Could you please return each line of the data that has the word "Enable"?

Extracted records:
Segment Open

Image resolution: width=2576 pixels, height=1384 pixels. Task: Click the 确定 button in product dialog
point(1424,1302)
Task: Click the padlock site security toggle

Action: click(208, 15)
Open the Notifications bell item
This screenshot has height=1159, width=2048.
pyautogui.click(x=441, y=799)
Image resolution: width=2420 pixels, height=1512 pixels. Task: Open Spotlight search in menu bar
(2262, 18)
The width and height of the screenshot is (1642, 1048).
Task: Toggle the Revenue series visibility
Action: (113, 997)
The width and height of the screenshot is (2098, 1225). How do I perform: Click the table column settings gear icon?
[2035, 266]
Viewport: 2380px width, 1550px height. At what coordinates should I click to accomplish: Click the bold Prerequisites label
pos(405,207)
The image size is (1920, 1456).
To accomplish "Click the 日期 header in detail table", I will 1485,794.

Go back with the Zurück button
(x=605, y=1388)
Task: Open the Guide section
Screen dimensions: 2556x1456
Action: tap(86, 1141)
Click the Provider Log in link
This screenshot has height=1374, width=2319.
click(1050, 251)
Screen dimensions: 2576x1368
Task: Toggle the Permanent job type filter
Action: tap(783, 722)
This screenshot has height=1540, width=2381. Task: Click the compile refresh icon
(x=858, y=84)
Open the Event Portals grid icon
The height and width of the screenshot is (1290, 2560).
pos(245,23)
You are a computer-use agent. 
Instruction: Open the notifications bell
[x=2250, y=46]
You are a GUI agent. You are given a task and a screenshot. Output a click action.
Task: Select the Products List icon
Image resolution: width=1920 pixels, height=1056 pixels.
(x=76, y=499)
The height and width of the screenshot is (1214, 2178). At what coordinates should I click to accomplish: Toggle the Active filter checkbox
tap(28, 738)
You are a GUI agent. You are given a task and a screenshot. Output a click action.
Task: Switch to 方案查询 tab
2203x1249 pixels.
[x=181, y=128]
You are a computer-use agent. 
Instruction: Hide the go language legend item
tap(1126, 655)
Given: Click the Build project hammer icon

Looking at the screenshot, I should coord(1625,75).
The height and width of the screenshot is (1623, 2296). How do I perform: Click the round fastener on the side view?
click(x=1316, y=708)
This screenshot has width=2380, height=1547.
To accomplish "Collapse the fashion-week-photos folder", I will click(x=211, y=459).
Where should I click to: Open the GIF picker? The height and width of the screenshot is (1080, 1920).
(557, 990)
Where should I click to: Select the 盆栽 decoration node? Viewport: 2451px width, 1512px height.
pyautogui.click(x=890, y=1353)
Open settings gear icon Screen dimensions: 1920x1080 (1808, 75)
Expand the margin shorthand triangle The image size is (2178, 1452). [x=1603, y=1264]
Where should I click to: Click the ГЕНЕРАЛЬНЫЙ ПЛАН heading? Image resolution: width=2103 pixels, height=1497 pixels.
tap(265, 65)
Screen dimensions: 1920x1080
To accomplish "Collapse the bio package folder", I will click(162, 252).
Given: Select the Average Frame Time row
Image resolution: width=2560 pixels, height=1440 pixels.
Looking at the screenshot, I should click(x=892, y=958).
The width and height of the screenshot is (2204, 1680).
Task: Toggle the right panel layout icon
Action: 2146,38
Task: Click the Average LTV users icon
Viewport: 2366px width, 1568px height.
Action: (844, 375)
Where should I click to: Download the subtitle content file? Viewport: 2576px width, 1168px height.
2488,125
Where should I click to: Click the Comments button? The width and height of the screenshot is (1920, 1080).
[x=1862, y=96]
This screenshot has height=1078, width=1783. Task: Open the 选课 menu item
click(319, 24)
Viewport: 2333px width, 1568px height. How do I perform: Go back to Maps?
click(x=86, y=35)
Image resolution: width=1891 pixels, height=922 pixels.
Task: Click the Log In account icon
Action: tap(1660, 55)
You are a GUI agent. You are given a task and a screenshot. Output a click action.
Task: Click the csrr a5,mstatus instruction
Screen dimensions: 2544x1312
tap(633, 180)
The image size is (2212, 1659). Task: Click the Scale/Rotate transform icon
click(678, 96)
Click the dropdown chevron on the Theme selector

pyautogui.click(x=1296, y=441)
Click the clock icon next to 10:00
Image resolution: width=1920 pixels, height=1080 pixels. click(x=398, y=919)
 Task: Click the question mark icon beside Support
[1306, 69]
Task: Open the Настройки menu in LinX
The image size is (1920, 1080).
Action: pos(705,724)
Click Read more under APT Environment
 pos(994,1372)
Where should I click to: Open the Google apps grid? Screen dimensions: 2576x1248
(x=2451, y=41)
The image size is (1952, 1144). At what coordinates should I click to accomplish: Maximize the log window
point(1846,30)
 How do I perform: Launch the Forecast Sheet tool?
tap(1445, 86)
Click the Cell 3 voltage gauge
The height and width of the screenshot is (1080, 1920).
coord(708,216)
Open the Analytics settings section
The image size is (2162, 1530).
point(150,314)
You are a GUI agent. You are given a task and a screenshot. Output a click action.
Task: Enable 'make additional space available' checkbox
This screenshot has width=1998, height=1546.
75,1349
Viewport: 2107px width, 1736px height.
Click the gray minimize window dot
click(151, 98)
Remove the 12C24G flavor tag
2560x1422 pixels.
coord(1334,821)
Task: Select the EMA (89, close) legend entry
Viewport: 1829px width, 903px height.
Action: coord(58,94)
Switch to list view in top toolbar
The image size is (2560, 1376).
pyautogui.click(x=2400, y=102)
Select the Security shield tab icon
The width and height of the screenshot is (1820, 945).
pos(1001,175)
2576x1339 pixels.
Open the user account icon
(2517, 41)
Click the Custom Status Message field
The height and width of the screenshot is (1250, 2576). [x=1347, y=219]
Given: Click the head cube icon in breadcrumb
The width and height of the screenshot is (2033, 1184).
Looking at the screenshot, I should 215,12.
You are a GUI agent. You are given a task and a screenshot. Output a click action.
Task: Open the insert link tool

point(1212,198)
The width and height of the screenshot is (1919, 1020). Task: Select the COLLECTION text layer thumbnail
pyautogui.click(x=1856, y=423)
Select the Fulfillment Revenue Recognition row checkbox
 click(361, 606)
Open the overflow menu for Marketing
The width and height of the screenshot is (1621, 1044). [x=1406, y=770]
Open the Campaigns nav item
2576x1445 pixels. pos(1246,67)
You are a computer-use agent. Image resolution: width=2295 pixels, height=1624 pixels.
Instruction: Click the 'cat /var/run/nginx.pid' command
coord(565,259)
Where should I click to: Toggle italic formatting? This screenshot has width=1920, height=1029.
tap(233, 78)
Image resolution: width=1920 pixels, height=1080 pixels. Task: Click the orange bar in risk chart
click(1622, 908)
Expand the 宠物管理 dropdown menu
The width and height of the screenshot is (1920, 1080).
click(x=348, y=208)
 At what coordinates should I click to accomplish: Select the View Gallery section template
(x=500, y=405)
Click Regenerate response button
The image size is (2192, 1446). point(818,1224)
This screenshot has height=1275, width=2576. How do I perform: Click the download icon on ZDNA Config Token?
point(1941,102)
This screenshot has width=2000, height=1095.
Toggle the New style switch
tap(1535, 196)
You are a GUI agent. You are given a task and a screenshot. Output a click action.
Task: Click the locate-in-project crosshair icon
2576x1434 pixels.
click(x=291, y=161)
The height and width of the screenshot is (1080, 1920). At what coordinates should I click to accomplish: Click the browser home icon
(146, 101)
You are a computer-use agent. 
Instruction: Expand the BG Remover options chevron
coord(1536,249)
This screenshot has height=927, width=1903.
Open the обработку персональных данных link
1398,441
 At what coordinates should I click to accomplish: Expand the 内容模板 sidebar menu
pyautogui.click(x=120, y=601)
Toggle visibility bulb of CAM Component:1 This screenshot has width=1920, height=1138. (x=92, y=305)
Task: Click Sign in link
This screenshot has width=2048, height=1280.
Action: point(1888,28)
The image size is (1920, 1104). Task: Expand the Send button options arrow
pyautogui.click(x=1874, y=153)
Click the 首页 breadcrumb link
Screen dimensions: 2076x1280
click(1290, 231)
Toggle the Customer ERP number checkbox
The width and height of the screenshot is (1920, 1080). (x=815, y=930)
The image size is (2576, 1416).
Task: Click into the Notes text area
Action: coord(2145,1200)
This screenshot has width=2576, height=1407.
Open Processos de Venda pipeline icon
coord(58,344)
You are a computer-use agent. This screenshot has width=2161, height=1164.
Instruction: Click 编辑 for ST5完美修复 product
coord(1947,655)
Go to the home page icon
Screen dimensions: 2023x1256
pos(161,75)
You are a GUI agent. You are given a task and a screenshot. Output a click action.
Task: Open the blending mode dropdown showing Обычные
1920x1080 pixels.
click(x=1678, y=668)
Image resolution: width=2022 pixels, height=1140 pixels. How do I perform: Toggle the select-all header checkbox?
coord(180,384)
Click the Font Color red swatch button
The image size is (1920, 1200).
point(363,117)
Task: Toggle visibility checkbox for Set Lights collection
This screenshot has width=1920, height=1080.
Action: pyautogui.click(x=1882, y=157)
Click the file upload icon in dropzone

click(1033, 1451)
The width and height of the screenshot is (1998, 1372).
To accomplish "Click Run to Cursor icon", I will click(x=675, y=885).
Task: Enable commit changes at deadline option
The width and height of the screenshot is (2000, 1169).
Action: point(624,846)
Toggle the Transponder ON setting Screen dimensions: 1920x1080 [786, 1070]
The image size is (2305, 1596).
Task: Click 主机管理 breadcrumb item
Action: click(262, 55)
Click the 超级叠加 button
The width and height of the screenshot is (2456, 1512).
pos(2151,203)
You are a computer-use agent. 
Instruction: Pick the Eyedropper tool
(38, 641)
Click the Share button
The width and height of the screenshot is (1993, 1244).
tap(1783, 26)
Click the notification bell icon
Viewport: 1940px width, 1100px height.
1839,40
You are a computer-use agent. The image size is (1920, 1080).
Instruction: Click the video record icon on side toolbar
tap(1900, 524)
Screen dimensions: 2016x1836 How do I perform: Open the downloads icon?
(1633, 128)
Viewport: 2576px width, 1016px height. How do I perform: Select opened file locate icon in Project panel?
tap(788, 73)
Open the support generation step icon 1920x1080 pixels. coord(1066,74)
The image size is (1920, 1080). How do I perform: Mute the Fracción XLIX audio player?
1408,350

Segment Closed

- _Solved exercise_:
Task: Enable 'make additional space available' checkbox
Task: Enable commit changes at deadline option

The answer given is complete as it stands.